Inspiration

  • 30 years in the practice of medicine ineffectively in chronic pain management and addiction medicine. I could never determine if patients were taking their medications to treat opioid use disorder correctly

What it does

  • iPill uses technology to overcome these barriers and bring care to patients cost-effectively and monitor medication adherence.

iPill can

  • deliver medications directly to patient homes
  • securely store them to reduce misuse, diversion and accidental overdose
  • biometric authenticate the patient to ensure only the prescription holder has access at only the prescribed dose and time.
  • remotely monitor medication adherence to detect/remediate missed daily doses
  • alert family, friends, and caregivers for accountability, and
  • destroy unused pills at 30 days and immediately if tampered
  • can bring care to patients by reducing barriers to treatment including stigma, transportation, geographical disparity, social inequality, and reduced social determinants of health.

How we built it

  • I designed the iPill on AutoCad then built the first prototype in my garage to demonstrate how it could work. I then hired a mechatronic engineer to build it professionally. The advanced prototype is nearing completion

Challenges we ran into

  • I ran into several issues. Translating design to engineering prototype was difficult. Expressing what I had in mind was a simple mechanically controlled design was difficult to explain to an engineer who had in his mind a complex electromechanical design.

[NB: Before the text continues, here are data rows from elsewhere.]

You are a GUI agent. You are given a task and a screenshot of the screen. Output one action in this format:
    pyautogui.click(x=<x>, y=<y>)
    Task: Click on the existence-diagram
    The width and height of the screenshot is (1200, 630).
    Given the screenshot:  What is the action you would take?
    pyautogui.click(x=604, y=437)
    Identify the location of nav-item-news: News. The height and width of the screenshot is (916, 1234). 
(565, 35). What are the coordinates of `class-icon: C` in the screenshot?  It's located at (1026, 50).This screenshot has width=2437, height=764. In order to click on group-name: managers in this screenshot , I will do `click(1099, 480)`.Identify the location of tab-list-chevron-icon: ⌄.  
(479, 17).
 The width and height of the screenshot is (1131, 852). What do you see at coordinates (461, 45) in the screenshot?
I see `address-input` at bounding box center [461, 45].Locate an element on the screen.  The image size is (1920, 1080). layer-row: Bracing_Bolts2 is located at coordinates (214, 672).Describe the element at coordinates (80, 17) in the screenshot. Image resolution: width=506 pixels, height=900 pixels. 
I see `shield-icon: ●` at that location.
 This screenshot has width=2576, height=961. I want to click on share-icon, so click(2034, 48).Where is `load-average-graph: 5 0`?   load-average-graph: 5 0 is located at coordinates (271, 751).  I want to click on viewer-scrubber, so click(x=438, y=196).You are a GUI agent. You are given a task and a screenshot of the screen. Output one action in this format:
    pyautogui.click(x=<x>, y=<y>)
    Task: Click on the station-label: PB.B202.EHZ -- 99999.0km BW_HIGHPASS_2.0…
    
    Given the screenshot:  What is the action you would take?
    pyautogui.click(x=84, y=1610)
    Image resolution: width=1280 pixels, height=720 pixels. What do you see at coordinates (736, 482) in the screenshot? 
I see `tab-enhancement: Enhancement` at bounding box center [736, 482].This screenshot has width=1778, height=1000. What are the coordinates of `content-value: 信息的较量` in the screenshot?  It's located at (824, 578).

Accomplishments that we're proud of

  • Being given a FDA, breakthrough designation, being granted, three patents in the US and 3 patterns in the UK, EU and Canada, building a final mature prototype that works to dispense accurately any pill of any size and shape, and destroy pills if tempered within 20 seconds

What we learned

  • We learned that working together as a team, bringing together all of the different experts, requires cooperation and understanding of each others particular field of expertise. We learned about finance, hardware, software, IOT, communication, insurance, target customer, reimbursement, opioid use disorder, chronic disease, patient psychology, manufacturing and distribution. We learn that for a medical device, we must have a reimbursement scheme. There has been no digital health app that has been a big hit and has made any money. Most have failed.

What's next for improving medication adherence

  • Our target customers are jails. 85% of detainees have SUD/OUD and are untreated. 3 months after release, they have a 75% higher risk of relapse, a 75% higher risk of recidivism, and a 75% higher chance of re-incarceration. Jail detainees need to get treatment in jail and continue treatment once released. iPill use can be made a mandatory part of early parole which can be paid with opioid litigation settlement funds. Detainees can then be required to use iPill for 12 months with OUD clinics who can be paid with shared revenue from remote therapeutic monitoring codes.